5.1 Computing the Posterior Probabilty of a Contact

The joint probability of contact states \(\c\) and MRF model parameters \((\v, \w)\) given the MSA \(\X\) and a set of sequence derived features \(\phi\) (such as listed in method section 4.6.1), can be written as a hierarchical Bayesian model of the form:

\[\begin{align} p(\c, \v, \w | \X, \phi) &\propto p(\X | \v, \w) p(\v, \w | \c) \, p(\c | \phi ) \, . \tag{5.1} \end{align}\]

The ultimate goal is to compute the posterior probability of the contact states, \(p(\c | \X, \phi)\), that can be obtained by treating the parameters \((\v, \w)\) as hidden variables and marginalizing over these parameters,

\[\begin{align} p(\c | \X , \phi) &\propto p(\X | \c) p(\c | \phi)\\ p(\X | \c) &= \int \int p(\X | \v,\w) \, p(\v, \w | \c) \,d\v\,d\w \; . \tag{5.2} \end{align}\]

The single potentials \(\v\) will be fixed at their best estimate \(\v^*\) (see method section 3.7.4) by using a very tight prior \(p(\v) = \Gauss(\v|\v^*,\lambda_v^{-1} \I) \rightarrow \delta(\v-\v*)\) for \(\lambda_v \rightarrow \infty\) that acts as a delta function. This allows the replacement of the intergral over \(\v\) with the value of the integrand at its mode \(\v^*\).

Computing the integral over \(\w\) can be achieved by factorizing the integrand into factors over \((i,j)\) and performing each integration over the coupling coefficients \(\wij\) for \((i,j)\) separately.

For that account, the prior over \(\w\) will be modelled as a product over independent contributions over \(\wij\) with \(\wij\) depending only on the contact state \(\cij\), which is described in detail in the next section 5.2. The prior over the Potts model parameters then yields,

\[\begin{equation} p(\v,\w|\c) = \Gauss(\v|\v^*,\lambda_v^{-1} \I) \, \prod_{1\le i<j\le L} p(\wij|\cij) \; . \tag{5.3} \end{equation}\]

Furthermore, method section 5.7.2 proposes an approximation to the regularised likelihood, \(p(\X | \v,\w) \, p(\v, \w)\), with a Gaussian distribution that facilitates the analytical solution of the integral in eq. (5.2). The detailed derivation of the solution to the integral is covered in method section 5.7.3.
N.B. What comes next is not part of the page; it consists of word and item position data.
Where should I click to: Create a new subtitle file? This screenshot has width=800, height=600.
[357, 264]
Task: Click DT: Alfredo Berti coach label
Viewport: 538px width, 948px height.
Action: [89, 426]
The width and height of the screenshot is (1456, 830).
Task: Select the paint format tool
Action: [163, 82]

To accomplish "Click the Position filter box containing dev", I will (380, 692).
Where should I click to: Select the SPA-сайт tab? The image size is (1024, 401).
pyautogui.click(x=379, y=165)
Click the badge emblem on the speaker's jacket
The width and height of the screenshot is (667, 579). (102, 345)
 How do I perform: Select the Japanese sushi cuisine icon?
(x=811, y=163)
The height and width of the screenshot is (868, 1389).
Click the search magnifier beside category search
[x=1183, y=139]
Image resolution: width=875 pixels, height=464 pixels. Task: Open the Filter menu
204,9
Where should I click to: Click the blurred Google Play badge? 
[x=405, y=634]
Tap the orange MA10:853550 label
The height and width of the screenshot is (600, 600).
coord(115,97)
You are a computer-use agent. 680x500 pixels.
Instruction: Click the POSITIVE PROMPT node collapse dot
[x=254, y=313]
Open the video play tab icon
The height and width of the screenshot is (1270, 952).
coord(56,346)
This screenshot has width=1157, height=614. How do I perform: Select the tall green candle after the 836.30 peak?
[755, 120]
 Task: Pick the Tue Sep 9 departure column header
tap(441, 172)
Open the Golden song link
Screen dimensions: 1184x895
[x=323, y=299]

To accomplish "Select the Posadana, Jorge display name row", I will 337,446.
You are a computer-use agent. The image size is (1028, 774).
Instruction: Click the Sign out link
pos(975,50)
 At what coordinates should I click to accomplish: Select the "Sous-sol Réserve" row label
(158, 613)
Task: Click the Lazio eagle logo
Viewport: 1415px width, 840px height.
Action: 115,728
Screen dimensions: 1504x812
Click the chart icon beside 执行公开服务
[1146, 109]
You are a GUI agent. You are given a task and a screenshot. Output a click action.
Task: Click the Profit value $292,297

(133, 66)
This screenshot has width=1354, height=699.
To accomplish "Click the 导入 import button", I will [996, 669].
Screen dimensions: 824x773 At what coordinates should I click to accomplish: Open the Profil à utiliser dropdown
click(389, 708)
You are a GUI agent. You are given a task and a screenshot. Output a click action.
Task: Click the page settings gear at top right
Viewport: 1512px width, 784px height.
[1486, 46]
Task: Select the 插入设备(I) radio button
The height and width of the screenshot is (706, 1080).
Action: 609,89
Finally, the marginals \(p(\cij | \X, \phi) = \int p(\c | \X, \phi) d \c_{\backslash ij}\), where \(\c_{\backslash ij}\) is the vector containing all coordinates of \(\c\) except \(\cij\) can be computed to obtain the posterior probability distribution of the contact states (see method section 5.4).